══ Reading text

Conventional scientific method calls for a researcher to formulate a hypothesis, collect relevant data, use some method of statistical analysis to establish some form of correlation and then carry out a statistical significance test to see whether the results could be due to the effects of chance (the so-called null hypothesis). The results are then compared to the hypothesis to prove or disprove its truth.
A vital issue in proper statistical analysis is to test a hypothesis with data that was not used in constructing the hypothesis. This is central to the integrity of a scientific process, because every data set contains some patterns which are due entirely to chance.
If a hypothesis is not tested with a different dataset from the original study population then it is impossible to determine if the patterns found are chance patterns or whether they have some real significance. If we toss a coin 11 times and get heads 5 times and tails 6 times we could conclude a hypothesis that the coin favours tails between 6/11 - 7/11. However, testing this theory on the same data set will only confirm the theory and such confirmation will have no meaning. The statistical significance of the theory needs to be tested on a completely new, fresh dataset, using a new set of coin tossing results.
It is important to realise that proving the statistical significance of a hypothesis when it has been concluded using an incorrect procedure like data dredging is also completely spurious, and so statistical "significance tests" do not protect against data dredging. The researcher has deviated fundamentally from sound and objective scientific methods.
### 38.1.2. Traditional Data Mining and testing hypotheses
The process of data mining involves automatically testing huge numbers of hypotheses about a single data set by exhaustively searching for combinations of variables that show a reasonable correlation. Any apparently correlating sets are then tested for statistical significance.

════
══ Excerpted data

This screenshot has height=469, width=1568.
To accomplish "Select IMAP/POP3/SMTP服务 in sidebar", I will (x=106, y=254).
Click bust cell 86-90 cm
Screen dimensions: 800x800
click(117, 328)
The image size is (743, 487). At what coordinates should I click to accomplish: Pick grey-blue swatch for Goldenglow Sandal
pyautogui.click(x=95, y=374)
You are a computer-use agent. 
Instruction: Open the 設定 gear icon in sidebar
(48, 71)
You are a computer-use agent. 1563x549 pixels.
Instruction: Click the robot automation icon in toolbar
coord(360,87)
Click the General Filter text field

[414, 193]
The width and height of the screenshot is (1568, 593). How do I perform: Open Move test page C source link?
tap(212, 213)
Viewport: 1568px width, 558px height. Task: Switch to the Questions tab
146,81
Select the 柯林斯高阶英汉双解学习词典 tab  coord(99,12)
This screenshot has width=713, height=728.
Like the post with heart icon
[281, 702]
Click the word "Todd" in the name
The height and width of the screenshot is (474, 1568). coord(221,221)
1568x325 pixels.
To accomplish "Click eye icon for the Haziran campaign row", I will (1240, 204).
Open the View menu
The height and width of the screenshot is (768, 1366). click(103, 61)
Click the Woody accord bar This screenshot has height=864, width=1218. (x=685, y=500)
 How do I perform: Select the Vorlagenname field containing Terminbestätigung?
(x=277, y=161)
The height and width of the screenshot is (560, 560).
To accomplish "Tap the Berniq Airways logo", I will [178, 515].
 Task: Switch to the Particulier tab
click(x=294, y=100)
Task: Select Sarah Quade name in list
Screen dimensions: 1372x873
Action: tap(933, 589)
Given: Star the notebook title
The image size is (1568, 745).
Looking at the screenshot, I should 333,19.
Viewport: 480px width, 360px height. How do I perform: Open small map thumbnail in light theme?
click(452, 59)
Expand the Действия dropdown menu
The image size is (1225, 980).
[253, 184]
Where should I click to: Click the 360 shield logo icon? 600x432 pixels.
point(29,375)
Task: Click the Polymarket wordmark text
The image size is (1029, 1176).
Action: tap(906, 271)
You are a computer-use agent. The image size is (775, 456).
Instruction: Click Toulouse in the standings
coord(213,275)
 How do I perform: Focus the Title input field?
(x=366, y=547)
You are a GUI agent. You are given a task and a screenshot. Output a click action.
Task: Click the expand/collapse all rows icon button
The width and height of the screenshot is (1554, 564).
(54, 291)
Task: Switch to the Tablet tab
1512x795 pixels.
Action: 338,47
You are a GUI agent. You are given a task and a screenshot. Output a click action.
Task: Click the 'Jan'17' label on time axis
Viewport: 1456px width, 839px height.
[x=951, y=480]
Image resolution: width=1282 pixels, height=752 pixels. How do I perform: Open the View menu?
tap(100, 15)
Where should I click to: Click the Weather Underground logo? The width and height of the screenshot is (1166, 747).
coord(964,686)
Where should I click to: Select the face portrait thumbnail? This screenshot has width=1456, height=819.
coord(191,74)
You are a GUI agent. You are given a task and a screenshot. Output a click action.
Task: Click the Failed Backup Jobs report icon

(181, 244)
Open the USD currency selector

════

▸ Work order
Answer these questions from the text on testing hypotheses:
(a) In the coin example, how many heads and how many tails come up in the 11 tosses?
(b) What do statistical significance tests not protect against?
(c) Data mining involves automatically testing huge numbers of hypotheses about what?
You can leave the rows aside; they aren't used here.

▸ Worked solution
(a) 5 heads and 6 tails.
(b) Data dredging.
(c) A single data set.